- _Description of the task_: All lines below containing the string "checkbox" are to be copied.
★ ★ ★
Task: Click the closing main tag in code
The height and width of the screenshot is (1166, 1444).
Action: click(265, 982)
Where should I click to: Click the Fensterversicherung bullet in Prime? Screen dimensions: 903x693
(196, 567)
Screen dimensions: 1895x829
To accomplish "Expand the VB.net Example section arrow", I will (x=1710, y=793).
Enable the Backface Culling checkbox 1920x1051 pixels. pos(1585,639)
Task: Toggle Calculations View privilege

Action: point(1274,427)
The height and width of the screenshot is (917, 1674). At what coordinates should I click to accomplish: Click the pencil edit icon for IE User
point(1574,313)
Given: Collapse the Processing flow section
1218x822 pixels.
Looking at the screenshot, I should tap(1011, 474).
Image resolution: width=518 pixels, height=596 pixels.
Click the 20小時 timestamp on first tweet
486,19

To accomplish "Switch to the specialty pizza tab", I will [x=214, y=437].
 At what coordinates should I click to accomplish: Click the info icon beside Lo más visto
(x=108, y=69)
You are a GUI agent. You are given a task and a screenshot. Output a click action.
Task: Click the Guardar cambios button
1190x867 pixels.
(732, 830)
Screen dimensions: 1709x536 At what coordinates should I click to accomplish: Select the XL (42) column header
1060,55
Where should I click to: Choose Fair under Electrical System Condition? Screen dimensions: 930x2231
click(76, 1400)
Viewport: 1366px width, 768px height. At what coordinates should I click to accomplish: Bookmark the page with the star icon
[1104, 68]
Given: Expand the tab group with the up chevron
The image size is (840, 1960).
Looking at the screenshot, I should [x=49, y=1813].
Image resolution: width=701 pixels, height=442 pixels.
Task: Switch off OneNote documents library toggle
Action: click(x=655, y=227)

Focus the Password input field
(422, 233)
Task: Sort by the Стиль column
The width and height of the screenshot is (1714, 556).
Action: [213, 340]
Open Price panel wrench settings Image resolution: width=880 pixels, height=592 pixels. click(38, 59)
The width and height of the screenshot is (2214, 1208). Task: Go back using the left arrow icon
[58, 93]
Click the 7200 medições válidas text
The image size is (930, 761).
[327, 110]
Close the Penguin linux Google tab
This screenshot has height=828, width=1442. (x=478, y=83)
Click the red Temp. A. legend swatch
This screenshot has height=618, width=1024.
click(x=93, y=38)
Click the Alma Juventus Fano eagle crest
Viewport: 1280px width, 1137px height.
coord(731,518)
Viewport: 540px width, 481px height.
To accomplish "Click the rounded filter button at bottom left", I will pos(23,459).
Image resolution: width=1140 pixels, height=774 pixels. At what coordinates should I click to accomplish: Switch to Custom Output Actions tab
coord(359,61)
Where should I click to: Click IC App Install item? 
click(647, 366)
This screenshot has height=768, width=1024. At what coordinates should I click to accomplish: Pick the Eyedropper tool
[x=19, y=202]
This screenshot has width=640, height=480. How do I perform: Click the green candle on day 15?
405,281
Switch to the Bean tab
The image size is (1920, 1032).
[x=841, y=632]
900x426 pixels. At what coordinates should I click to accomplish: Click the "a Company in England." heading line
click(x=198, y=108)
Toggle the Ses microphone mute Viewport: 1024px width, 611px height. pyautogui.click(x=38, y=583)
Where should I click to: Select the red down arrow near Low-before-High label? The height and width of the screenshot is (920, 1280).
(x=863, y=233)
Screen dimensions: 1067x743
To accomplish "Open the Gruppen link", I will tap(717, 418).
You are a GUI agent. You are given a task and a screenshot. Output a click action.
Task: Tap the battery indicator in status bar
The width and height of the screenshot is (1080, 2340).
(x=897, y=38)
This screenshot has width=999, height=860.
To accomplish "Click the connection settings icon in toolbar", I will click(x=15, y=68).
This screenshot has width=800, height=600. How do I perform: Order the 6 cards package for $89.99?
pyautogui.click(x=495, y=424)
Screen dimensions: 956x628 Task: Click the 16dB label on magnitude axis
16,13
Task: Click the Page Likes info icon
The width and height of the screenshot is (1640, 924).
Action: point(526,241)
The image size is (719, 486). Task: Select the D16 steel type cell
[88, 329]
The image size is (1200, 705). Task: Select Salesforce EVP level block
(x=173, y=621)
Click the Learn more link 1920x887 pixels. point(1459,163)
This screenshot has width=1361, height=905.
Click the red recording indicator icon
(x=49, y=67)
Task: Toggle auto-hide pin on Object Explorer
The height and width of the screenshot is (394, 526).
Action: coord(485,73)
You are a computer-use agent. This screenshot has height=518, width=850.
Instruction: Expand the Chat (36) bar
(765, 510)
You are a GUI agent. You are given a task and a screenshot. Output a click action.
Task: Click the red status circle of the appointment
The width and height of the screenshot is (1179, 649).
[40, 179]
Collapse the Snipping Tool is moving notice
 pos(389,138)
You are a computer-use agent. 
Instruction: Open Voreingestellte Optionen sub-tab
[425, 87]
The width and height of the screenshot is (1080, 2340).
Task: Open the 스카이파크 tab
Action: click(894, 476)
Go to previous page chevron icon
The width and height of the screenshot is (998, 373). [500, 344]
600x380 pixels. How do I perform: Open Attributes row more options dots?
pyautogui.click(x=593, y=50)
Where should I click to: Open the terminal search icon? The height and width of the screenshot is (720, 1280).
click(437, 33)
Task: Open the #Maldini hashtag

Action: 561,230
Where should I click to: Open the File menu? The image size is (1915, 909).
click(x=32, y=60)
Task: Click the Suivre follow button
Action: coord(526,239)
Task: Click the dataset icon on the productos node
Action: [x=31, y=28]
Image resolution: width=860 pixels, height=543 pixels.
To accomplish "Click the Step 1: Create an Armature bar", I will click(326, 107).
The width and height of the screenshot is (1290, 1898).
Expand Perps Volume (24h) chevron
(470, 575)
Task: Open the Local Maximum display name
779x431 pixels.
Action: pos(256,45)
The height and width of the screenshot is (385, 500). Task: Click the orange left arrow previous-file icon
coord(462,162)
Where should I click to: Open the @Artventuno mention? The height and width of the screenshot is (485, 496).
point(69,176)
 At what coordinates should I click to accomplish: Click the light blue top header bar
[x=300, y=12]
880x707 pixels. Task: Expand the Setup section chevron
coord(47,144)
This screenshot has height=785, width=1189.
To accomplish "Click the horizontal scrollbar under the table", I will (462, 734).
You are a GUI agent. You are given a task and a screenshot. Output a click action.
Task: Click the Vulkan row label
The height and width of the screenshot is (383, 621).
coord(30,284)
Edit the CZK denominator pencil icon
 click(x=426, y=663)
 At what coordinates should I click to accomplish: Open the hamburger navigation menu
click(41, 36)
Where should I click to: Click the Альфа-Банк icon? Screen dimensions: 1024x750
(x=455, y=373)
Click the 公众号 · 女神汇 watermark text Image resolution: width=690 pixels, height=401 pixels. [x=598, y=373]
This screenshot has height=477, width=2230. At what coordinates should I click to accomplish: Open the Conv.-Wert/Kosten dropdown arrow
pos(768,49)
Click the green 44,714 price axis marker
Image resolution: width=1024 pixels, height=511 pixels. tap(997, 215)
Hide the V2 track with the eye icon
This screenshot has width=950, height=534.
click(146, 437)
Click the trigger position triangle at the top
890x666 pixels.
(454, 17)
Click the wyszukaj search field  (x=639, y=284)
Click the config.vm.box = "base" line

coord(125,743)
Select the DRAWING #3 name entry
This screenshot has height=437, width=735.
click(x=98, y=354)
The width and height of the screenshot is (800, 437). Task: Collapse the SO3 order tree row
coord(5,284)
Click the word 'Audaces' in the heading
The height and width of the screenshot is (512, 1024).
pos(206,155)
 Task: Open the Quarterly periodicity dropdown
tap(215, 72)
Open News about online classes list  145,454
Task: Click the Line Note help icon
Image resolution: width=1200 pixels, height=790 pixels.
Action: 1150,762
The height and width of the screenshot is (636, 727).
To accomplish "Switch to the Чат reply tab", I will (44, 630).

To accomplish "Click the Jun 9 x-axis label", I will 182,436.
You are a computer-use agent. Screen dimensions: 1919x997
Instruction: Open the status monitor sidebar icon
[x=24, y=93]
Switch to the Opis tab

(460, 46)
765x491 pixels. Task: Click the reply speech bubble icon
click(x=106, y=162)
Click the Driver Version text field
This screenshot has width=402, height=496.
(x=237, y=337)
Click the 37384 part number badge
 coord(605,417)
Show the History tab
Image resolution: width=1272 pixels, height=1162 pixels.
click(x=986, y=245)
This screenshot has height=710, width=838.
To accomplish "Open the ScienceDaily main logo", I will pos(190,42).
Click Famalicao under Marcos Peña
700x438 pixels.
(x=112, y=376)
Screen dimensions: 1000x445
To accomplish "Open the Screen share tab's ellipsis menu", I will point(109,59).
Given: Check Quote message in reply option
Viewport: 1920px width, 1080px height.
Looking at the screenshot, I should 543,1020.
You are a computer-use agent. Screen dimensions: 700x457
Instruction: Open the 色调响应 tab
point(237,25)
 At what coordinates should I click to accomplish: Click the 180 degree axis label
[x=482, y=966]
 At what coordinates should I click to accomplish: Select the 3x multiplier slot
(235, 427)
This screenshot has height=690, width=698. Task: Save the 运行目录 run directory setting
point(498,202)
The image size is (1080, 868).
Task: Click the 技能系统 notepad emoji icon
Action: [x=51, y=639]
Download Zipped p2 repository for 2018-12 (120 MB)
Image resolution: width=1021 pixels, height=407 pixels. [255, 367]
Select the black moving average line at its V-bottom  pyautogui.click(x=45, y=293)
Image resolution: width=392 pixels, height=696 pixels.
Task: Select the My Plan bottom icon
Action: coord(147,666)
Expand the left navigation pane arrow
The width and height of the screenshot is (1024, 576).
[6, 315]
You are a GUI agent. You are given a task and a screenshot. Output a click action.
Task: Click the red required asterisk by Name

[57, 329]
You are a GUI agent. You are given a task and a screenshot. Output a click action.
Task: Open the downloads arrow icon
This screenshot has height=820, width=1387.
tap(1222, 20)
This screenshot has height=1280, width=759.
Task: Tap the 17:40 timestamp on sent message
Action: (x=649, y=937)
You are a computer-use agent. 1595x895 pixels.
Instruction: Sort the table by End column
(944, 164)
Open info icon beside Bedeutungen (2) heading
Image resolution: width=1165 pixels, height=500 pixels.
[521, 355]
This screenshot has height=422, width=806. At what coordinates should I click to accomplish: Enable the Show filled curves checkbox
★ ★ ★
- _Task result_:
Enable the Backface Culling checkbox 1920x1051 pixels. pos(1585,639)
This screenshot has height=422, width=806. At what coordinates should I click to accomplish: Enable the Show filled curves checkbox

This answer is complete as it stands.